La conception du projet se fait avec, en toile de fond, ce désir d’harmonie avec la nature. Construire avec une économie de moyens financiers force à réduire les superficies, ce qui permet de réduire l’empreinte écologique autant que l’empreinte au sol. C’est une occasion de construire écologiquement, une occasion de se demander comment occuper l’espace sans prendre toute la place. L’implantation compacte de la construction permet de conserver intact l’aspect naturel du site. Ce qui pourrait être considéré comme une contrainte démotivante a plutôt été abordée comme un défi créatif stimulant qui permet de trouver des réponses simples à certains problèmes complexes. Alors que la taille des ménages n’a cessé de diminuer depuis les cinquante dernières années, la superficie des habitations n’a, quant à elle, cessé de croître*. On ne saurait compenser cet accroissement des superficies par les avancements technologiques qui requièrent la production d’équipement et de composantes électroniques nécessaires pour faire des habitations « performantes ».

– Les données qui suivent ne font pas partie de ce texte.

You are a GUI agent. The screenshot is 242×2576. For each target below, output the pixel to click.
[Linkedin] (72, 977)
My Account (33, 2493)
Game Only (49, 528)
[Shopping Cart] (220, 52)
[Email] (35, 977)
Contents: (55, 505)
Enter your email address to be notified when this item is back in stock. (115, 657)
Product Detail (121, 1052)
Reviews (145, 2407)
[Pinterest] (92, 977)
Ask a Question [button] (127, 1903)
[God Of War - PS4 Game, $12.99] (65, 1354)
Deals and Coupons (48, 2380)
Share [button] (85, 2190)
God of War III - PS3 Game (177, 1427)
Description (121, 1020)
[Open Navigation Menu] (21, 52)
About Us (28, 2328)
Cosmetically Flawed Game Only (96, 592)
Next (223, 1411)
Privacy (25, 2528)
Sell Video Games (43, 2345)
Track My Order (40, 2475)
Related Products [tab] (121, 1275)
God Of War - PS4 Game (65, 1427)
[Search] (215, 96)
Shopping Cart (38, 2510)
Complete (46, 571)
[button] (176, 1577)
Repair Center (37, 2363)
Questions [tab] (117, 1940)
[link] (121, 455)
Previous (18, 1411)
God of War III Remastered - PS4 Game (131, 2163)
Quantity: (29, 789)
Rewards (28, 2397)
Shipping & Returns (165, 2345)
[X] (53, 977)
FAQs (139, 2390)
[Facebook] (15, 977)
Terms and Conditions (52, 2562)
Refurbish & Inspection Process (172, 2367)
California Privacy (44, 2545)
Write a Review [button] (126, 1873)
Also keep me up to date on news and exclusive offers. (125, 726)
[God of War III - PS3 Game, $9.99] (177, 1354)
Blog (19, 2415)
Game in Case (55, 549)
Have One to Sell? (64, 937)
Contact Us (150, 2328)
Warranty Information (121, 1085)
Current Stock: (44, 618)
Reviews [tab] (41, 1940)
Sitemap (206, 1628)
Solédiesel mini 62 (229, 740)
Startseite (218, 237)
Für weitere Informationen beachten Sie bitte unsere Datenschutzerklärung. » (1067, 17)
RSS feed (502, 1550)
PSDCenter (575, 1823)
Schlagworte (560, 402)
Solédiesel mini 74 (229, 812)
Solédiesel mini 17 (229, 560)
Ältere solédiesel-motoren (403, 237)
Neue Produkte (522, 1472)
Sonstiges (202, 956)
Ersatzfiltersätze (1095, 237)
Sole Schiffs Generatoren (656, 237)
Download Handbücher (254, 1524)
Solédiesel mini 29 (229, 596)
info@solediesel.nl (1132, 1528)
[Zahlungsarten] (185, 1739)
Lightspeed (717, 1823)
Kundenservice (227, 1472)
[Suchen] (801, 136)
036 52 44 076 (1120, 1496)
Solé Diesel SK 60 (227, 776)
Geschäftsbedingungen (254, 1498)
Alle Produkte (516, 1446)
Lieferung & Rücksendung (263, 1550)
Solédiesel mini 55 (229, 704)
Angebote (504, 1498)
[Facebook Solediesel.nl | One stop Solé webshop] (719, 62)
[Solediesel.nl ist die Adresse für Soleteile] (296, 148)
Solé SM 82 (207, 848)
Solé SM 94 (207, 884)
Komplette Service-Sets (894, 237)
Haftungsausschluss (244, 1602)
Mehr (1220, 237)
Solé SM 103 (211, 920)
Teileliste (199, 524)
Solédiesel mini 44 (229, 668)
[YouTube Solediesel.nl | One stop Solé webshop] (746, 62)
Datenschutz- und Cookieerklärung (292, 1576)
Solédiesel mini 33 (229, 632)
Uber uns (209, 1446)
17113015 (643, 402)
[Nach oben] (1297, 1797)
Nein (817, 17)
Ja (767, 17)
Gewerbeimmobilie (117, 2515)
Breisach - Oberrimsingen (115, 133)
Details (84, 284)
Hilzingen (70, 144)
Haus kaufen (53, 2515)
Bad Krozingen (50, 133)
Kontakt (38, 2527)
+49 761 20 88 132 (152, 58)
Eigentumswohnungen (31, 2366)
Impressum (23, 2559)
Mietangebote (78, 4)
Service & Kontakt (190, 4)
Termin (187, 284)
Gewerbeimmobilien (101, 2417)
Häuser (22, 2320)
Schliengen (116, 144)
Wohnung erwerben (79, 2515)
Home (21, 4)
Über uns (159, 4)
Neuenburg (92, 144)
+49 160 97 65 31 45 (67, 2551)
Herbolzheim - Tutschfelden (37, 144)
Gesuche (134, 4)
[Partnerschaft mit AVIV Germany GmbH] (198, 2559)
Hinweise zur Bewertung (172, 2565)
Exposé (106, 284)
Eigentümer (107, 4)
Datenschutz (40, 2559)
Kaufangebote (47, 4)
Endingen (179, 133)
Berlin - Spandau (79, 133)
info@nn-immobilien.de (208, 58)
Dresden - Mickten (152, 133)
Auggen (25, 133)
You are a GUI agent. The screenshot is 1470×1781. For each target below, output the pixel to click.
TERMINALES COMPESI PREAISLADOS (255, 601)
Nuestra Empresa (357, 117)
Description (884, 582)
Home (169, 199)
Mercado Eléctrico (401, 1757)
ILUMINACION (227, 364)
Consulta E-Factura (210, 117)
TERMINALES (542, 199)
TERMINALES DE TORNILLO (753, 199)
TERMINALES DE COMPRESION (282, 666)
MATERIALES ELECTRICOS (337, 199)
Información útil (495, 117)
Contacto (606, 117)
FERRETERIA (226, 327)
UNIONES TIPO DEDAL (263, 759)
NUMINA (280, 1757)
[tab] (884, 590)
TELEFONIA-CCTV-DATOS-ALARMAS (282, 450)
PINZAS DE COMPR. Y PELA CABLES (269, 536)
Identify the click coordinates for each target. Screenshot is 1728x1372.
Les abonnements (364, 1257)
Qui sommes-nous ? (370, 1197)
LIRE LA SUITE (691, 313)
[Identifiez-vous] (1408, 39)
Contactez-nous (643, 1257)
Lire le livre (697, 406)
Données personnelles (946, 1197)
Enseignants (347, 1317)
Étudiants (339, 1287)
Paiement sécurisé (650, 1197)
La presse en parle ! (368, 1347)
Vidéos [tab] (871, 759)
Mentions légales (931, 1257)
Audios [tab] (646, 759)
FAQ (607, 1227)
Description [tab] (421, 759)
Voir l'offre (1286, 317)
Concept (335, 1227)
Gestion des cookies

Afin d’assurer une intégration harmonieuse du projet avec le site, des maquettes physiques et virtuelles du terrain ont été réalisées dans le but de concevoir un projet qui se dépose sur le sol naturel tout en créant des vues sur le fleuve. Mettant en relation certains endroits choisis du chalet avec les côtes montagneuses de Pointe-au-Pic et de La Malbaie. À cet effet, un coin lecture et contemplation (nook) a été spécifiquement aménagé dans l’espace de circulation menant aux chambres, face à un mur de verre, par lequel on peut également rejoindre la terrasse extérieure et le terrain, créant une connexion réelle avec la nature environnante.
* Barkenbus, Jack. 2008. « Supersizing the American Dream in an Era of Climate Change ». Environmental Law Institute 38 (12).